'''

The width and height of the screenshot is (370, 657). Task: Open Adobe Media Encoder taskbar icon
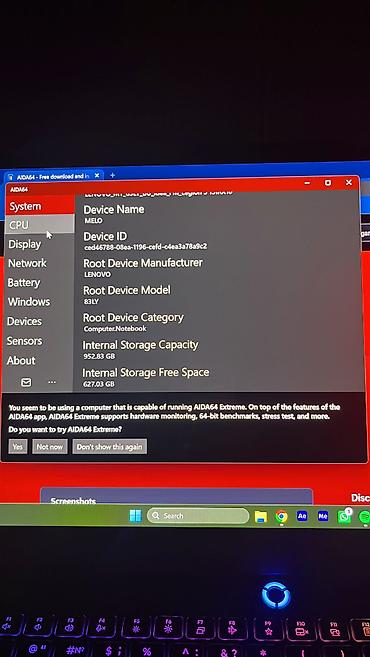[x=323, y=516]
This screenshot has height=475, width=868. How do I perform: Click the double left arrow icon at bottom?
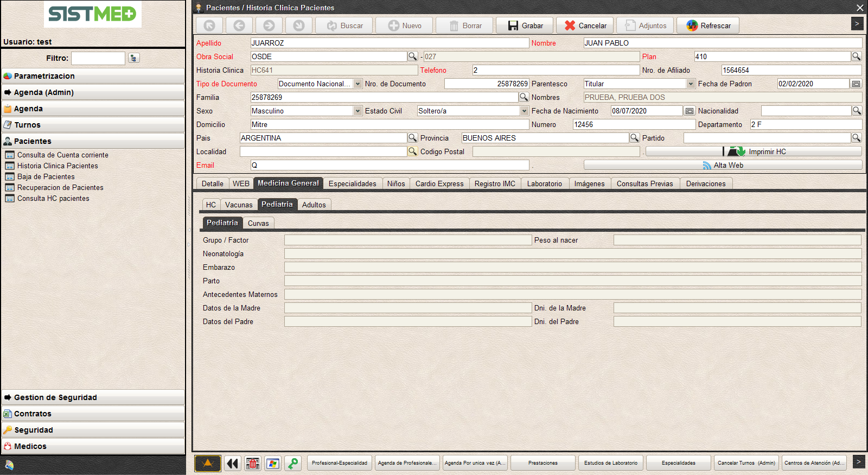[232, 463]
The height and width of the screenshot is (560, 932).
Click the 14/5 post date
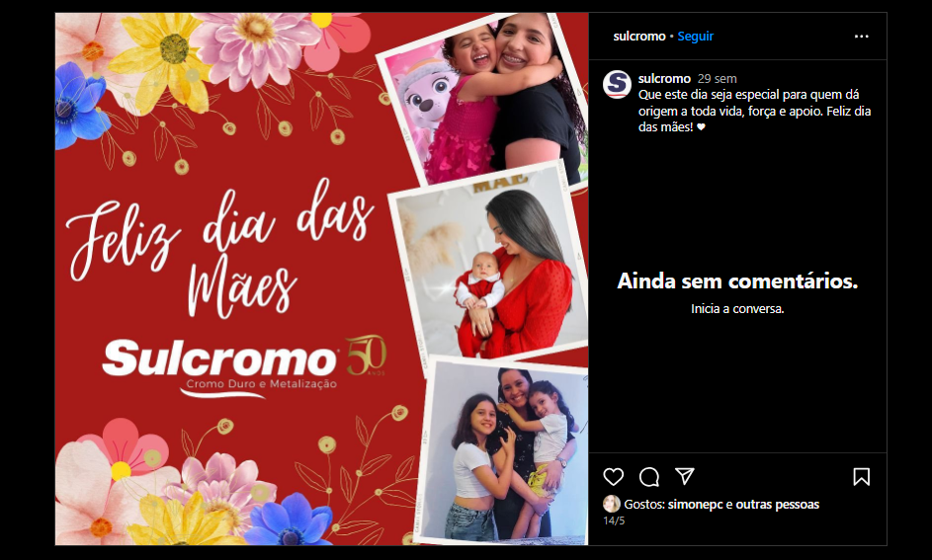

'''

# Task statement
Write the records above out again exactly, but not the pictures.

# Solution below
The width and height of the screenshot is (370, 657). Task: Open Adobe Media Encoder taskbar icon
[x=323, y=516]
This screenshot has height=475, width=868. How do I perform: Click the double left arrow icon at bottom?
[232, 463]
The height and width of the screenshot is (560, 932).
Click the 14/5 post date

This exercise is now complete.